There is a version of friendship maintenance that looks like effort but is really just anxiety wearing a social mask — always sending the first message, booking the catch-up, chasing the response. It reads as care. Often, it is fear: fear that if the initiating stops, the silence will confirm something uncomfortable.
The uncomfortable truth about how friendship actually works
Most people assume their friendships are mutual, but the research says otherwise. When researchers analysed self-reported relationship surveys across several experiments worldwide, they found that only about half of friendships are genuinely reciprocal. The finding, produced in collaboration with MIT, is the kind of statistic that deserves a pause.
While 94 percent of subjects expected their feelings to be reciprocated, only 53 percent actually were. Nearly everyone assumes mutuality. Barely half are right.
This is not about people being bad or selfish. The study authors pointed to a profound inability to perceive friendship reciprocity, likely because the possibility of non-reciprocal friendship challenges self-image. Nobody wants to see themselves as the unwanted hanger-on chasing a relationship that does not really exist. So the initiating continues, the assumptions hold, and silence gets filled with optimism.
What the silence actually reveals
Waning reciprocity in friendships often manifests as one-directional initiation of contact, one-sided sharing of problems, or a pattern of last-minute cancellation of plans. Such imbalance suggests that one party is substantially more invested than the other. When one person always calls, it becomes impossible to distinguish whether the other values the connection or simply values the convenience of having all the work done for them.
Silence, when it arrives, is information. It is not personal. It is simply true.
Why people keep doing the heavy lifting in friendships that do not serve them
Sociologists and social psychologists have long studied “social exchange” or reciprocity in relationships. The theory assumes that most people prefer a balance where both parties give and receive roughly equally. When that balance is off, something registers internally — even when it goes unspoken.
Yet the initiating continues. Fear of loneliness, fear of confrontation, fear of being the problem, and a genuine belief that the other person is simply busy all play a role.
The pattern of always being the one to initiate contact, plan activities, or maintain communication is emotionally draining.
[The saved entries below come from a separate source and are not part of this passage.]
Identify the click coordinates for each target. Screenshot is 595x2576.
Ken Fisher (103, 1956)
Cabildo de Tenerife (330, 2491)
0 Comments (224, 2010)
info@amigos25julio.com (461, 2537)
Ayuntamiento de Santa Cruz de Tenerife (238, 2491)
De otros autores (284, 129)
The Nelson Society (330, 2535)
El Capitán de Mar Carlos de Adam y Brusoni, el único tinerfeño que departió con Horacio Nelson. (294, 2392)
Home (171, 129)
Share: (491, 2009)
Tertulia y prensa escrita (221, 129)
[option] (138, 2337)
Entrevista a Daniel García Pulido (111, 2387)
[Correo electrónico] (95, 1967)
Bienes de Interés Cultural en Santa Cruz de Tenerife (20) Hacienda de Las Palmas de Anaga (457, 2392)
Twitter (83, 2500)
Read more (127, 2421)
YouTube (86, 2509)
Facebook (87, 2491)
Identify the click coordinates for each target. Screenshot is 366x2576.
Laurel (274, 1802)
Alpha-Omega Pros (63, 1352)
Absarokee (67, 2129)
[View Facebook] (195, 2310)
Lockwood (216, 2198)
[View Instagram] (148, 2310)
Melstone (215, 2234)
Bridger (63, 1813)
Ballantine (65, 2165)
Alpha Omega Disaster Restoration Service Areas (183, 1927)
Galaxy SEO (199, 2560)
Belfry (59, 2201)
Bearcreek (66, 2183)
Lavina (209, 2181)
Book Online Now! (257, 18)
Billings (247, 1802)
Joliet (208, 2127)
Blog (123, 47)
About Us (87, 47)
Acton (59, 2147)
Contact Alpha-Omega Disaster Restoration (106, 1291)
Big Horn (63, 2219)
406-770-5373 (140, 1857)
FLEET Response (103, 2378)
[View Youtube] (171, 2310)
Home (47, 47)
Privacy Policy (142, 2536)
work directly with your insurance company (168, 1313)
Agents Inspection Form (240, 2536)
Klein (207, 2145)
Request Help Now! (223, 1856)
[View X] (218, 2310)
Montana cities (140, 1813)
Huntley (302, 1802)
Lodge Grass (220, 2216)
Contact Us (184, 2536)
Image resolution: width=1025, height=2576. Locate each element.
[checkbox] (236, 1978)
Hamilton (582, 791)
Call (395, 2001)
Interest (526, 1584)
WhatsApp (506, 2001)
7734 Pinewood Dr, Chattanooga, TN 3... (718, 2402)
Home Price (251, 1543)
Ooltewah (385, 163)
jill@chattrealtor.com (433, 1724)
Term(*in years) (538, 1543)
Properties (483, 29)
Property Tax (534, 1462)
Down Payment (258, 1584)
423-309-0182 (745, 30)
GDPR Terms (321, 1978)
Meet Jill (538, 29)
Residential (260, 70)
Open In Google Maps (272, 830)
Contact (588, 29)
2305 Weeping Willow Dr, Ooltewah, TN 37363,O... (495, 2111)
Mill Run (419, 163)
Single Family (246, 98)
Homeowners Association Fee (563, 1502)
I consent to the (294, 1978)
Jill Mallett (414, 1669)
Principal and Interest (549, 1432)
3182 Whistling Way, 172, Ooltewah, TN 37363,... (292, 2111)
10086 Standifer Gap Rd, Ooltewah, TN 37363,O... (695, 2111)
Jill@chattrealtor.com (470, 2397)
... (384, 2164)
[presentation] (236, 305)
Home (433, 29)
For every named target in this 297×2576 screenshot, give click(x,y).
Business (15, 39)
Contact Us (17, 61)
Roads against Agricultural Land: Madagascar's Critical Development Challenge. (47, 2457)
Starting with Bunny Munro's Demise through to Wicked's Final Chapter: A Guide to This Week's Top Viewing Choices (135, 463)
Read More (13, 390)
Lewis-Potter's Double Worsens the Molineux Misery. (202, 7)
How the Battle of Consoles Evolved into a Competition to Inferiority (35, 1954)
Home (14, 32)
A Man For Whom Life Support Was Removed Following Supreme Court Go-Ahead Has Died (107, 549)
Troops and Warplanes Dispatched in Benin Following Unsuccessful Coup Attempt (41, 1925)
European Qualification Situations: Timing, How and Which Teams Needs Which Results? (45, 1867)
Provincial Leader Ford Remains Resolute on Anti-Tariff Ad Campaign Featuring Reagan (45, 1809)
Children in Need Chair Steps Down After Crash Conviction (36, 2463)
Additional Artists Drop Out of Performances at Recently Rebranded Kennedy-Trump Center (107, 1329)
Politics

Over time, one-sided effort can lead to feelings of loneliness and decreased self-esteem, both detrimental to overall mental health. Carrying a relationship alone is not friendship — it is performance. And performance is exhausting in a way that is difficult to articulate until it stops.
What remains — and why it is better
A meta-analysis of 38 studies found that having a few high-quality adult friendships can significantly predict well-being and protect against mental health issues such as anxiety and depression across a lifetime. Not a large social circle. Not an impressive contact list. A few real connections.
Letting go of the illusion of a friendship is not losing something. It is seeing clearly. Real friendship, it turns out, is fairly self-sustaining. The connections that require one person to carry them entirely were never really holding that person up in return.
The research suggests most people have fewer genuine friendships than they believe. But the ones that remain are the kind worth having — the kind that do not need one person to do all the work.
According to psychologists, a lopsided relationship where one person consistently does all the initiating is a signal that the friendship has either changed or run its course. Knowing this does not make it sting less, but it does make the quiet easier to sit with.
A CNN report on the MIT and Tel Aviv University research put it plainly: people have a profound inability to perceive when friendship is not mutual. Humans are wired to assume the best — a lovely trait, but one worth checking against reality.
And if the MIT Media Lab findings on friendship reciprocity hold, and only about half of all friendships are genuinely two-way, the energy freed by being honest about which half is which could be redirected toward connections that actually sustain themselves.